That the allegations of the alternative writ, that the total faxes levied under provision of Chapter 13633, Laws of Florida, 1929, is less than taxes levied under Chapter 9119, Acts of 1923, is not borne out by a computation of the total levied under the respective Acts.
That the provisions of Section 1167 and 1168, Revised General Statutes, are not now the law of Florida, the same having been repealed, by Chapter 14717, Acts of 1931.
That it appears from the allegations of the alternative writ, that there has been unreasonable delay on the part of relators in applying for relief, and that the issuance of a peremptory writ of mandamus would cause confusion and disorder.
It will be seen from the foregoing summary of the allegations of the alternative writ of mandamus as amended, and the grounds of the motion to quash the same, that the proposition raised, involve the consideration of the statutes establishing, and providing for the government, control and maintenance of Everglades Drainage District, originating with Chapter 6456, Laws of Florida, Acts of 1913, and amended by Chapter 6957, Laws of Florida, Acts of 1915, Chapter 7305, Laws of Florida, Acts of 1917, and Chapter 7863, Laws of Florida, Acts of 1919, all of which are codified in Revised General Statutes of Florida, under Title VII, Article IV, and found in Sections 1160 to 1188, inclusive. (Compiled General Laws, Sections 1530 to 1543, and Sections 1545, 1546, 1547, 1552, 1553, 1554, 1555, 1556, 1557, 1560, 1561, 1562, 1563, 1564 and 1565.) There is also involved a consideration of Chapter 8413, Laws of Florida, Acts of 1921, Chapter 9119, Laws of Florida, Acts of 1923, Chapters 10026 and 10027, Laws of Florida, Acts of 1925, Chapter 13633, Laws of Florida, Acts of 1929, and Chapter 14717, Laws of Florida, Acts of 1931.
In previous decisions of the Court we have held, that where a motion is made to quash an alternative writ of mandamus, all the allegations of such alternative writ, sufficiently pleaded, are admitted to the true.

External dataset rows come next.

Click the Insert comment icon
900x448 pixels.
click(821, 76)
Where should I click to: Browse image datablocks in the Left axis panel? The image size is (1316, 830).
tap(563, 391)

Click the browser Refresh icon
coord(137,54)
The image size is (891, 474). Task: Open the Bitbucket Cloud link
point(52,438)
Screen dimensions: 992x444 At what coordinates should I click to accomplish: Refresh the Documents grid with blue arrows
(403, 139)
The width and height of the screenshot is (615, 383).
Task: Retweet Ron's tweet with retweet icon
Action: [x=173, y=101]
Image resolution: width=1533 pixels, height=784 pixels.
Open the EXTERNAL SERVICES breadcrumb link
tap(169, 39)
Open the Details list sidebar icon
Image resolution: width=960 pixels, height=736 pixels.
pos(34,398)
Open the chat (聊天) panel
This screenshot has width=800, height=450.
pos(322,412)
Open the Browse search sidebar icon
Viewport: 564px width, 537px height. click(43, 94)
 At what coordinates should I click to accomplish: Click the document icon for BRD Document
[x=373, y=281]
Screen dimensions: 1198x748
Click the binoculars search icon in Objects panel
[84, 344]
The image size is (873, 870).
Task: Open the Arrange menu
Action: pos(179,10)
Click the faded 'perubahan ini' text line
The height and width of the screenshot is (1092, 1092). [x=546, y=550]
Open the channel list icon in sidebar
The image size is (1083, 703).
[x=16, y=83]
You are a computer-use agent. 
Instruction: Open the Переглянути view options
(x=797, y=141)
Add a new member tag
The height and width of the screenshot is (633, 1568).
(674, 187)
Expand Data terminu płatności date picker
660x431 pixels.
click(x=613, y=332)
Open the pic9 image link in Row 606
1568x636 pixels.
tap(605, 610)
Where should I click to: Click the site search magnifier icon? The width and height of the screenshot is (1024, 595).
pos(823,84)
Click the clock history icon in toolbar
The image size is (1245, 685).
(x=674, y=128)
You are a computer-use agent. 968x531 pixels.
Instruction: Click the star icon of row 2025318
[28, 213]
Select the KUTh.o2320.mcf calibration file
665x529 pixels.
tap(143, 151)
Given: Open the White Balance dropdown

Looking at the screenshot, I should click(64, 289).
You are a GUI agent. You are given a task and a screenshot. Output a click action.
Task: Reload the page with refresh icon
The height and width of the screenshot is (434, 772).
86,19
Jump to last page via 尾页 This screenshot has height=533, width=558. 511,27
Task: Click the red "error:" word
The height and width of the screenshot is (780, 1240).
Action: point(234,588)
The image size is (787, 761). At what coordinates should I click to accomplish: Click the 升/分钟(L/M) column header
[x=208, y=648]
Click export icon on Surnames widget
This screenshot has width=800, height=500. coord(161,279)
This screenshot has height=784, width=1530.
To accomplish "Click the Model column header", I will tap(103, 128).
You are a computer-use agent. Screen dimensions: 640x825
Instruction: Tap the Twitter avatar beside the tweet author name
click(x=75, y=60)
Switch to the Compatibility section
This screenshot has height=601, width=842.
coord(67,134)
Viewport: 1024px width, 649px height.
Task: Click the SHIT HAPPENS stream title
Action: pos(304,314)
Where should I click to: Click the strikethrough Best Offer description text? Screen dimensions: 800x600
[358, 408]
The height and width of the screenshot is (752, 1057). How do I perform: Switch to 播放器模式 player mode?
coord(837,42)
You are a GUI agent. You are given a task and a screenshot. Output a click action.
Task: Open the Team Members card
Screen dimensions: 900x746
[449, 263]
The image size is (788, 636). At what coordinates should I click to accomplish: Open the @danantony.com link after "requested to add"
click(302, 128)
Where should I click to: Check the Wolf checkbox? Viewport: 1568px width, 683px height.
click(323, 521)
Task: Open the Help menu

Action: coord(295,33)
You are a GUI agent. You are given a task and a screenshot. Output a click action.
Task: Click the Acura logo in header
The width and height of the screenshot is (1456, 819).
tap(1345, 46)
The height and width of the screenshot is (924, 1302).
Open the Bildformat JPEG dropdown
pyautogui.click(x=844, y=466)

State v. Jacksonville Terminal Co., 71 Fla. 295, 71 So. 474; State v. Florida East Coast Railroad Co., 71 Fla. 433, 71 So. 543. In our consideration of the motion to quash the alternative writ in the instant case, we therefore, for the purpose of considering the motion, consider that all' the allegations of the alternative writ as amended, which are properly and sufficiently pleaded, are true. As we view the grounds of the motion to quash there is no question raised as to any defect in the alternative writ, as a pleading, but it questions the sufficiency of the facts alleged, to warrant the relief asked for.
Inasmuch as Mr. Justice Whitfield in a carefully prepared statement in the opinion prepared by him, in the case of Martin v. Dade Muck Land Company, 95 Fla. 530, 116 So. 449, has given a full and instructive history of the statutes above referred to, up to the time the opinion was written, and inasmuch as another complete history of all the enactments herein above referred to has been recently given in the able opinion prepared by Federal Judge Strum, former Chief Justice of this Court, in the case of Rorick v. Board of Commissioners of Everglades Drainage District, 57 Fed. 2d., 1048, we deem it unnecessary in our discussion of the instant case to review these statufes, except insofar as we may be required to quote such portions as are pertinent to the questions raised herein.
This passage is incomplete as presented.